---------- Document excerpt

As faculty and staff, you come into contact with many students on a daily basis. You are on the “front lines” of the university and are in an excellent position to observe students, identify those who may be in emotional distress and offer assistance to students.

You may be the first (or only) person who recognizes that a student is not functioning well, either academically or personally. What can you do when you suspect a student may need help? How involved should you be? What is your appropriate role? Where do you draw the boundaries? When do you need to consult with someone else?

While you are not expected to assess and treat mental health problems, you are in a position to recognize distress or troubling behavior, and may be the best person to direct the student to the most appropriate resource. Reaching out to students is a powerful gesture which not only helps students personally, but enhances their academic success.

This site is designed to acquaint you with the resources on campus that can assist you in helping students in distress and to guide you in making a referral to helping professionals. In addition, there is a section outlining suggestions for dealing with specific types of emotional problems.

Helping Student in Distress: General Guidelines

In today’s society we have seen that there can be tragic results when a person, often due to underlying psychological problems, feels pushed beyond his or her ability to tolerate the stresses of life. Students dealing with personal issues or problems tend to show signs that they are struggling in some way. Taking the step to assist a student can save a life…perhaps many lives. An individual who is distressed often wants help but doesn’t know how to ask.

  • The student seems excessively sad, anxious or irritable.
  • There is a marked change from the student’s normal baseline of behavior. A typically strong and engaged student might start procrastinating, turning in poorly prepared work, missing class or meetings or avoiding class or group participation.

--------------------

Parts of the exercise:
[1] Answer these questions using the guide on helping students in distress:
(a) Who does the guide say is on the "front lines" of the university?
(b) Besides helping students personally, what does reaching out to them enhance?
(c) What does the site's additional section outline?
[2] Carry on the guide on helping students in distress, picking up after its final line.

---------- Data extract

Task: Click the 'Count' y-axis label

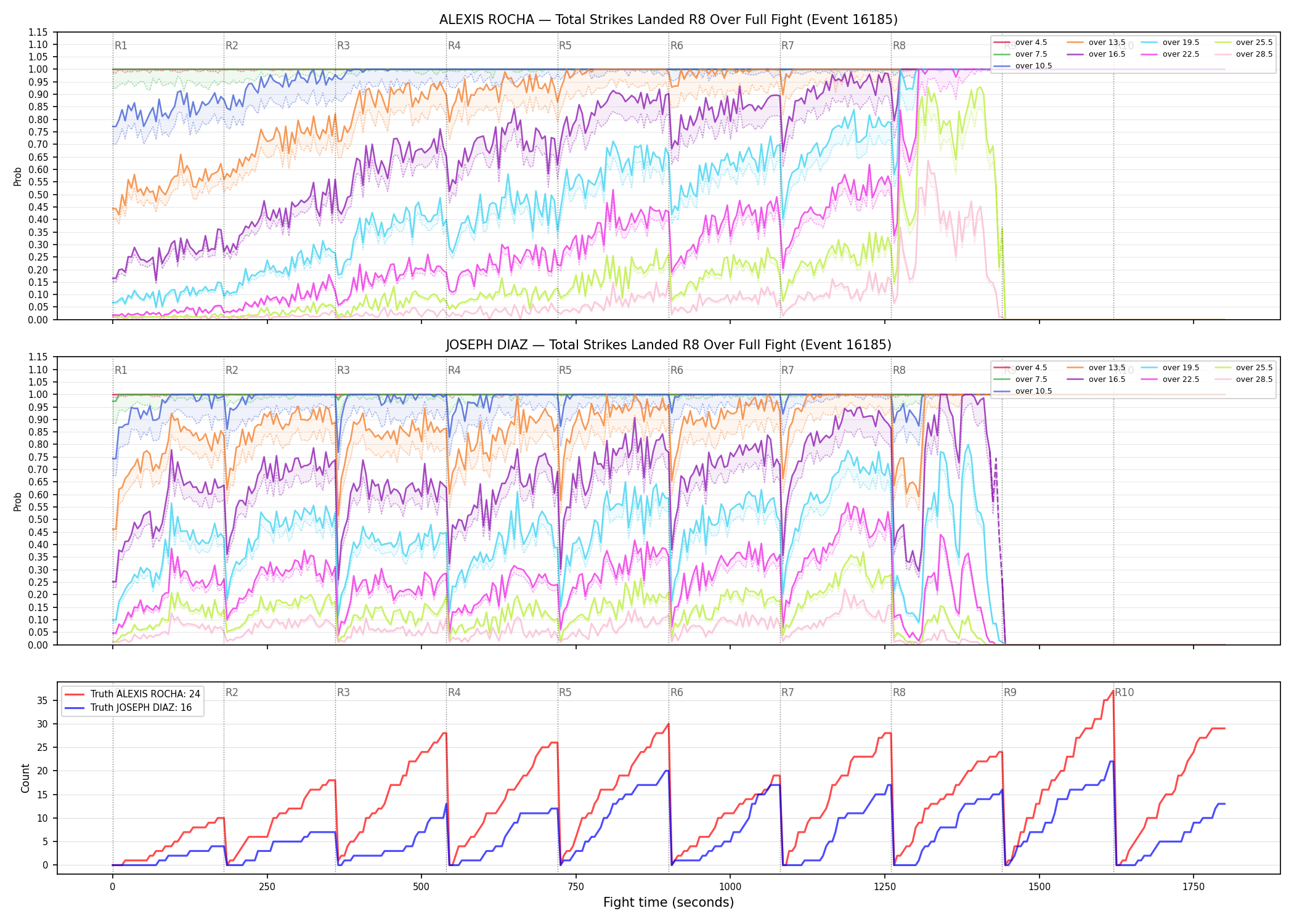Action: coord(25,778)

--------------------

Exercise responses:
[1]
(a) Faculty and staff.
(b) Their academic success.
(c) Suggestions for dealing with specific types of emotional problems.

[2]
  • There are marked changes in a student’s appearance, such as deterioration in grooming, hygiene, or avoiding class or group participation.
  • It seems likely that the use of alcohol or other substances may be interfering with a student’s performance or relationships.
  • There is a marked and persistent change in energy level. The student might seem listless, fall asleep frequently in class or meetings or show acceleration in speech and activity.
  • The student’s behavior regularly interferes with the decorum or effective management of your class, program or office.
  • The student seems unusually dependent, helpless or hopeless.
  • The student’s thoughts, speech or actions seem bizarre or unusual.
  • Talk to the student in private. Find a comfortable, private place to talk.
  • Listen carefully. Give the student your undivided attention. It is possible that just a few minutes of effective listening on your part may be enough to help the student feel comfortable about what to do next.
  • Inform the student of your concern in a straightforward, matter-of-fact manner. Give specific examples of the behavior patterns you’ve observed that lead you to feel concerned. Ask open ended questions. The student may choose not to answer, but may feel relieved to know you are trying to understand.
  • Avoid criticizing or sounding judgmental.
  • Ask if the student has ever talked about his or her problem with anyone else, including a counselor.
  • Don’t feel compelled to find a solution. It is not your job to find a solution or to engage in personal counseling. Often, listening is enough.
  • Suggest that the student can get more help, if needed.

Don’t hesitate to ask for support from the Dean of Students Office, SCAPS or Student Health.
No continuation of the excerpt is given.